Each line below should be written out again exactly.
______________________________
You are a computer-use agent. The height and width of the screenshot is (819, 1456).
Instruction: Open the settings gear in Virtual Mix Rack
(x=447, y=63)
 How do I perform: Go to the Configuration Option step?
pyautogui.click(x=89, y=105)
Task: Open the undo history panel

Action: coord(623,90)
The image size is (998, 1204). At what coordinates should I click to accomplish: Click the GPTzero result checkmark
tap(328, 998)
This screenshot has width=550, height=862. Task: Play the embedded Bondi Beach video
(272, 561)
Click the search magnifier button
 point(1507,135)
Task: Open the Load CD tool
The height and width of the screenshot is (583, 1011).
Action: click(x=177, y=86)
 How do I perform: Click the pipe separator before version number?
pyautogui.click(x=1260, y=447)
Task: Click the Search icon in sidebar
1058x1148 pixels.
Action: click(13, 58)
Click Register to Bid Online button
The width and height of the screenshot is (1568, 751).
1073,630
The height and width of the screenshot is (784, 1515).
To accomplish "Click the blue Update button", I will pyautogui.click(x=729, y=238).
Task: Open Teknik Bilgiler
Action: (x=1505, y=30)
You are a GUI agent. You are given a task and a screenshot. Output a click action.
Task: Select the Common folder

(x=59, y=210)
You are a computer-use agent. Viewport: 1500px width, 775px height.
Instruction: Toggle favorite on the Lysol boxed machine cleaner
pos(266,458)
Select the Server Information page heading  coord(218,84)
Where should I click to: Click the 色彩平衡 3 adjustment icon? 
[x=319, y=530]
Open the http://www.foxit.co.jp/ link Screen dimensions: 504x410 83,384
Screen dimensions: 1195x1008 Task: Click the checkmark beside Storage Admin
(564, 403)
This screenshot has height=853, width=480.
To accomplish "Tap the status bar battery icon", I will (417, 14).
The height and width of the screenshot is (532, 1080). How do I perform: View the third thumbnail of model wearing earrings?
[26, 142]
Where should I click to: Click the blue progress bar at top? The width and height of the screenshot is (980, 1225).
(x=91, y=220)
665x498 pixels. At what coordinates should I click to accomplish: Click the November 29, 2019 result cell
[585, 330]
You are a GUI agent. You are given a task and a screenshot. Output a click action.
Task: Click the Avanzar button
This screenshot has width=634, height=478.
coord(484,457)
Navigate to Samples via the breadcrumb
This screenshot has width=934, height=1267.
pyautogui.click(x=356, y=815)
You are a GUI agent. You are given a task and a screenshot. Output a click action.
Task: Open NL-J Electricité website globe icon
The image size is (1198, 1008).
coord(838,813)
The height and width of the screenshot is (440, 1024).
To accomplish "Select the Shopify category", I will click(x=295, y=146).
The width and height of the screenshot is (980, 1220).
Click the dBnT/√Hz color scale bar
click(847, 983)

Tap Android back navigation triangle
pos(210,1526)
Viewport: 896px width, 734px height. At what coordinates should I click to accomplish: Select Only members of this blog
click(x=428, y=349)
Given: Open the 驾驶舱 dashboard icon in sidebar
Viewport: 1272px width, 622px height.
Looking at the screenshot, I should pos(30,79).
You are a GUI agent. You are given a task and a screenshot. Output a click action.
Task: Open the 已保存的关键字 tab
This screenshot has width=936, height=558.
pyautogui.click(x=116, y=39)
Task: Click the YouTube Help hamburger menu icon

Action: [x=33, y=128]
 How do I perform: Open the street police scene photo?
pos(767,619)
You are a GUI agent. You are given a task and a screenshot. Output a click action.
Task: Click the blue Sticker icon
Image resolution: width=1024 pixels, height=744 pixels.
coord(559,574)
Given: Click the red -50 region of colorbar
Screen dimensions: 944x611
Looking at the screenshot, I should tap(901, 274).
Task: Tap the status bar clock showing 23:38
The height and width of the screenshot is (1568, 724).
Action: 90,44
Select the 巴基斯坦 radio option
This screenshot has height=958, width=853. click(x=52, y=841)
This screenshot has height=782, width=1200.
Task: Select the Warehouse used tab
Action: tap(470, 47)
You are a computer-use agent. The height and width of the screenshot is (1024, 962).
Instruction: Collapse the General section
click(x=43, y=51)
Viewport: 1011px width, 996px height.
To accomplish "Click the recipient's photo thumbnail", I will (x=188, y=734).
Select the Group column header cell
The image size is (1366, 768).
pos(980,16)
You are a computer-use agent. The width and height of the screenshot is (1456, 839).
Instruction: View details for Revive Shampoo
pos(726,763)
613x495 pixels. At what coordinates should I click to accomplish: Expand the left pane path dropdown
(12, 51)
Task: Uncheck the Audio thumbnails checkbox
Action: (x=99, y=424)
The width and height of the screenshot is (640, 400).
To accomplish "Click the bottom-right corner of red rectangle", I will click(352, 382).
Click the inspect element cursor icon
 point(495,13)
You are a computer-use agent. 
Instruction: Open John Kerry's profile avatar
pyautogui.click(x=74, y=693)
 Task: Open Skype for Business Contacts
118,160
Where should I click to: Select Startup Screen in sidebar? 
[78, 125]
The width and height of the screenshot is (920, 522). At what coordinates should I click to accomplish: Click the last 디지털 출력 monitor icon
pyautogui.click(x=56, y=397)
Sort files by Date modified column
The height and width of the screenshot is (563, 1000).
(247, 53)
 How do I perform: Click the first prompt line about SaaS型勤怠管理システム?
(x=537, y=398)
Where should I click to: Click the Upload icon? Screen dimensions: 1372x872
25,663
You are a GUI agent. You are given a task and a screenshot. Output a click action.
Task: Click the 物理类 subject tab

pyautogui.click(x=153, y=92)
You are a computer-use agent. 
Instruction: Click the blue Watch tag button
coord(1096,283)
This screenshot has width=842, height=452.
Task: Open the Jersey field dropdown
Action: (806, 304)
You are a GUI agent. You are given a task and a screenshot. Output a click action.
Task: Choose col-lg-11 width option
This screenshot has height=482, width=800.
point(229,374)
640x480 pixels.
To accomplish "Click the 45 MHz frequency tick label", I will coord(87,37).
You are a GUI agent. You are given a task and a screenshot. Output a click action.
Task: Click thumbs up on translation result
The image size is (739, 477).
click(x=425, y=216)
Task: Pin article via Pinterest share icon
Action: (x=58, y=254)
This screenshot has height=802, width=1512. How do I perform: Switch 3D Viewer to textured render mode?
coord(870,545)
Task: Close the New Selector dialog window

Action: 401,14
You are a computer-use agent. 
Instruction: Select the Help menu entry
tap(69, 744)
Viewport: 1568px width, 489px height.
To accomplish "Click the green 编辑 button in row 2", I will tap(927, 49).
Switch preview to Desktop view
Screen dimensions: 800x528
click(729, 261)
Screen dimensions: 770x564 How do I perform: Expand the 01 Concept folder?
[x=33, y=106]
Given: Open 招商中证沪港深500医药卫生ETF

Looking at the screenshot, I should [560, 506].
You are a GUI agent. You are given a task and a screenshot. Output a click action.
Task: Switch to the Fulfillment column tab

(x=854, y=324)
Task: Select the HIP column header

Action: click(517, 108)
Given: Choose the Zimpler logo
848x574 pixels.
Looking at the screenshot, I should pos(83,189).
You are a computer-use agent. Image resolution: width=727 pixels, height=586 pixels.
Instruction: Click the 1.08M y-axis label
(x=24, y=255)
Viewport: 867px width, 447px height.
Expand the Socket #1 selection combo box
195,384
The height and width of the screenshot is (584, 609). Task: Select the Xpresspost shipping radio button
______________________________
- _Answer for the task_:
You are a computer-use agent. The height and width of the screenshot is (819, 1456).
Instruction: Open the settings gear in Virtual Mix Rack
(x=447, y=63)
 How do I perform: Go to the Configuration Option step?
pyautogui.click(x=89, y=105)
Task: Open the undo history panel

Action: coord(623,90)
The image size is (998, 1204). At what coordinates should I click to accomplish: Click the GPTzero result checkmark
tap(328, 998)
This screenshot has width=550, height=862. Task: Play the embedded Bondi Beach video
(272, 561)
Click the search magnifier button
 point(1507,135)
Task: Open the Load CD tool
The height and width of the screenshot is (583, 1011).
Action: click(x=177, y=86)
 How do I perform: Click the pipe separator before version number?
pyautogui.click(x=1260, y=447)
Task: Click the Search icon in sidebar
1058x1148 pixels.
Action: click(13, 58)
Click Register to Bid Online button
The width and height of the screenshot is (1568, 751).
1073,630
The height and width of the screenshot is (784, 1515).
To accomplish "Click the blue Update button", I will pyautogui.click(x=729, y=238).
Task: Open Teknik Bilgiler
Action: (x=1505, y=30)
You are a GUI agent. You are given a task and a screenshot. Output a click action.
Task: Select the Common folder

(x=59, y=210)
You are a computer-use agent. Viewport: 1500px width, 775px height.
Instruction: Toggle favorite on the Lysol boxed machine cleaner
pos(266,458)
Select the Server Information page heading  coord(218,84)
Where should I click to: Click the 色彩平衡 3 adjustment icon? 
[x=319, y=530]
Open the http://www.foxit.co.jp/ link Screen dimensions: 504x410 83,384
Screen dimensions: 1195x1008 Task: Click the checkmark beside Storage Admin
(564, 403)
This screenshot has height=853, width=480.
To accomplish "Tap the status bar battery icon", I will (417, 14).
The height and width of the screenshot is (532, 1080). How do I perform: View the third thumbnail of model wearing earrings?
[26, 142]
Where should I click to: Click the blue progress bar at top? The width and height of the screenshot is (980, 1225).
(x=91, y=220)
665x498 pixels. At what coordinates should I click to accomplish: Click the November 29, 2019 result cell
[585, 330]
You are a GUI agent. You are given a task and a screenshot. Output a click action.
Task: Click the Avanzar button
This screenshot has width=634, height=478.
coord(484,457)
Navigate to Samples via the breadcrumb
This screenshot has width=934, height=1267.
pyautogui.click(x=356, y=815)
You are a GUI agent. You are given a task and a screenshot. Output a click action.
Task: Open NL-J Electricité website globe icon
The image size is (1198, 1008).
coord(838,813)
The height and width of the screenshot is (440, 1024).
To accomplish "Select the Shopify category", I will click(x=295, y=146).
The width and height of the screenshot is (980, 1220).
Click the dBnT/√Hz color scale bar
click(847, 983)

Tap Android back navigation triangle
pos(210,1526)
Viewport: 896px width, 734px height. At what coordinates should I click to accomplish: Select Only members of this blog
click(x=428, y=349)
Given: Open the 驾驶舱 dashboard icon in sidebar
Viewport: 1272px width, 622px height.
Looking at the screenshot, I should pos(30,79).
You are a GUI agent. You are given a task and a screenshot. Output a click action.
Task: Open the 已保存的关键字 tab
This screenshot has width=936, height=558.
pyautogui.click(x=116, y=39)
Task: Click the YouTube Help hamburger menu icon

Action: [x=33, y=128]
 How do I perform: Open the street police scene photo?
pos(767,619)
You are a GUI agent. You are given a task and a screenshot. Output a click action.
Task: Click the blue Sticker icon
Image resolution: width=1024 pixels, height=744 pixels.
coord(559,574)
Given: Click the red -50 region of colorbar
Screen dimensions: 944x611
Looking at the screenshot, I should tap(901, 274).
Task: Tap the status bar clock showing 23:38
The height and width of the screenshot is (1568, 724).
Action: 90,44
Select the 巴基斯坦 radio option
This screenshot has height=958, width=853. click(x=52, y=841)
This screenshot has height=782, width=1200.
Task: Select the Warehouse used tab
Action: tap(470, 47)
You are a computer-use agent. The height and width of the screenshot is (1024, 962).
Instruction: Collapse the General section
click(x=43, y=51)
Viewport: 1011px width, 996px height.
To accomplish "Click the recipient's photo thumbnail", I will (x=188, y=734).
Select the Group column header cell
The image size is (1366, 768).
pos(980,16)
You are a computer-use agent. The width and height of the screenshot is (1456, 839).
Instruction: View details for Revive Shampoo
pos(726,763)
613x495 pixels. At what coordinates should I click to accomplish: Expand the left pane path dropdown
(12, 51)
Task: Uncheck the Audio thumbnails checkbox
Action: (x=99, y=424)
The width and height of the screenshot is (640, 400).
To accomplish "Click the bottom-right corner of red rectangle", I will click(352, 382).
Click the inspect element cursor icon
 point(495,13)
You are a computer-use agent. 
Instruction: Open John Kerry's profile avatar
pyautogui.click(x=74, y=693)
 Task: Open Skype for Business Contacts
118,160
Where should I click to: Select Startup Screen in sidebar? 
[78, 125]
The width and height of the screenshot is (920, 522). At what coordinates should I click to accomplish: Click the last 디지털 출력 monitor icon
pyautogui.click(x=56, y=397)
Sort files by Date modified column
The height and width of the screenshot is (563, 1000).
(247, 53)
 How do I perform: Click the first prompt line about SaaS型勤怠管理システム?
(x=537, y=398)
Where should I click to: Click the Upload icon? Screen dimensions: 1372x872
25,663
You are a GUI agent. You are given a task and a screenshot. Output a click action.
Task: Click the 物理类 subject tab

pyautogui.click(x=153, y=92)
You are a computer-use agent. 
Instruction: Click the blue Watch tag button
coord(1096,283)
This screenshot has width=842, height=452.
Task: Open the Jersey field dropdown
Action: (806, 304)
You are a GUI agent. You are given a task and a screenshot. Output a click action.
Task: Choose col-lg-11 width option
This screenshot has height=482, width=800.
point(229,374)
640x480 pixels.
To accomplish "Click the 45 MHz frequency tick label", I will coord(87,37).
You are a GUI agent. You are given a task and a screenshot. Output a click action.
Task: Click thumbs up on translation result
The image size is (739, 477).
click(x=425, y=216)
Task: Pin article via Pinterest share icon
Action: (x=58, y=254)
This screenshot has height=802, width=1512. How do I perform: Switch 3D Viewer to textured render mode?
coord(870,545)
Task: Close the New Selector dialog window

Action: 401,14
You are a computer-use agent. 
Instruction: Select the Help menu entry
tap(69, 744)
Viewport: 1568px width, 489px height.
To accomplish "Click the green 编辑 button in row 2", I will tap(927, 49).
Switch preview to Desktop view
Screen dimensions: 800x528
click(729, 261)
Screen dimensions: 770x564 How do I perform: Expand the 01 Concept folder?
[x=33, y=106]
Given: Open 招商中证沪港深500医药卫生ETF

Looking at the screenshot, I should [560, 506].
You are a GUI agent. You are given a task and a screenshot. Output a click action.
Task: Switch to the Fulfillment column tab

(x=854, y=324)
Task: Select the HIP column header

Action: click(517, 108)
Given: Choose the Zimpler logo
848x574 pixels.
Looking at the screenshot, I should pos(83,189).
You are a computer-use agent. Image resolution: width=727 pixels, height=586 pixels.
Instruction: Click the 1.08M y-axis label
(x=24, y=255)
Viewport: 867px width, 447px height.
Expand the Socket #1 selection combo box
195,384
The height and width of the screenshot is (584, 609). Task: Select the Xpresspost shipping radio button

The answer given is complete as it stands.